The Detroit Tigers selected Greiner in the third round of the 2014 Major League Baseball draft. He signed with the Tigers and made his professional debut with the West Michigan Whitecaps. He played in 26 games before a broken hamate bone in his left wrist ended his season. He hit .322/.394/.444 with two home runs. Greiner spent 2015 with the Lakeland Flying Tigers, where he struggled, batting only .183 in 89 games. However, Greiner improved greatly in 2016, where he split time among Lakeland, the Erie SeaWolves, and the Toledo Mud Hens, posting a combined .293 batting average with seven home runs and 42 RBIs between the three clubs. After the season, the Tigers assigned Greiner to the Salt River Rafters of the Arizona Fall League.

In 2017, Greiner played for both Erie and Toledo, batting a combined .237 with 14 home runs and 44 RBIs in 103 total games between the two teams. The Tigers added him to their 40-man roster after the season.

=== Detroit Tigers (2018–2021)===
On May 4, 2018, the Tigers promoted Greiner to the major leagues. He made his major league debut two days later, and hit a single in his first-ever major league at-bat.
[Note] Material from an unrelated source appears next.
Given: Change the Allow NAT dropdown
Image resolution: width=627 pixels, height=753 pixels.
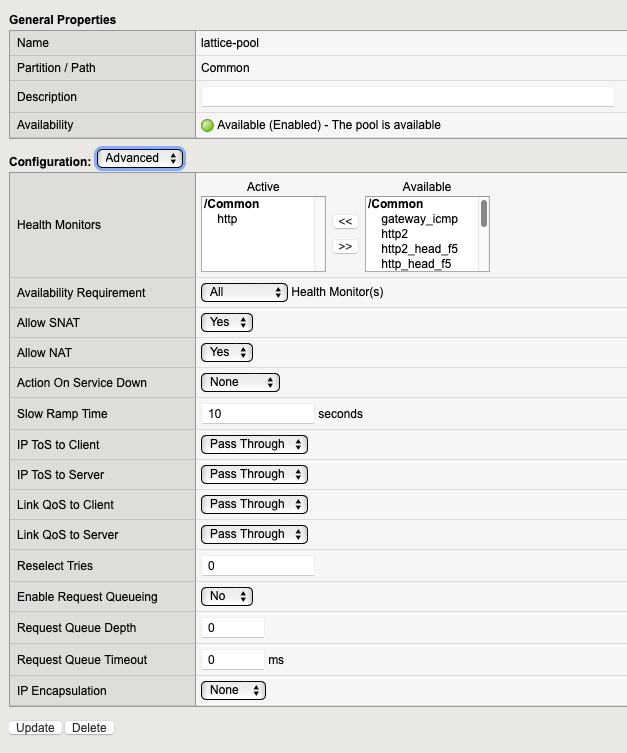Looking at the screenshot, I should 227,352.
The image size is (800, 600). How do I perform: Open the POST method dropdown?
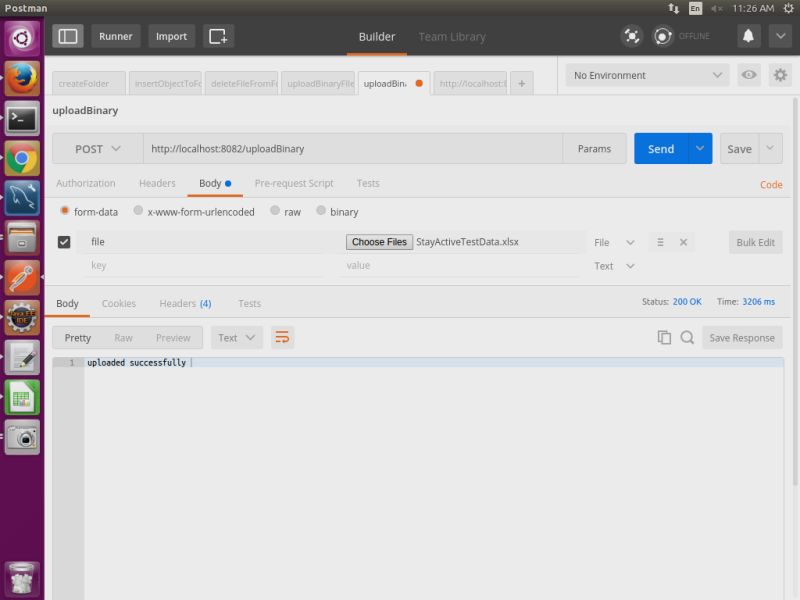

Greiner was sent back down to Toledo on May 31. He was recalled by Detroit on June 12.

The Tigers decided not to retain James McCann for the 2019 season which elevated Greiner to the starting catcher position after only playing in 30 games the previous season, his first season in the majors. On June 14, the Tigers placed Greiner on the 10-day Injured List due to a lower back strain. He was later moved to the 60-day IL. He was activated from the IL on August 24 and optioned to triple-A Toledo Mud Hens. Greiner was added to the major league roster as a September call-up. On the season, he hit .202 with 5 home runs and 19 RBI in 208 major league at-bats. Overall with the 2020 Detroit Tigers, Greiner batted .118 with three home runs and 8 RBIs in 18 games.

Greiner made the Tigers Opening Day roster out of 2021 spring training, and was expected to back up newly acquired Wilson Ramos. Greiner was placed on the 10-day injured list on May 12. He was optioned to Toledo after coming off the injured list due to the strong performance of his replacement, Eric Haase. Greiner was recalled to the major league club on July 19 following an injury to Jake Rogers. He played 31 games at the MLB level in 2021, hitting .236 with one home run and seven RBI. On November 29, 2021, Greiner was outrighted off the 40-man roster and elected free agency.

===Arizona Diamondbacks (2022)===
On March 15, 2022, Greiner signed a minor league contract with the Arizona Diamondbacks. He was assigned to the Triple-A Reno Aces to begin the year. On May 19, Greiner was selected to the active roster after José Herrera was placed on the injured list. He was returned to the minors on May 22 after going 1–for–6 in two games. In 45 games for Reno, Greiner batted .232/.318/.391 with 6 home runs and 20 RBI. He elected free agency following the season on November 10.

===Colorado Rockies (2023)===
On January 13, 2023, Greiner signed a minor league deal with the Minnesota Twins. Greiner was released by the organization on March 24.

On March 28, 2023, Greiner signed a minor league contract with the Colorado Rockies organization and was assigned to the Triple-A Albuquerque Isotopes. He played in 20 games for Albuquerque, hitting .186/.269/.286 with one home run and 8 RBI. On May 7, Greiner retired from professional baseball.

==Personal life==
Greiner and his wife, Madison, have two sons together.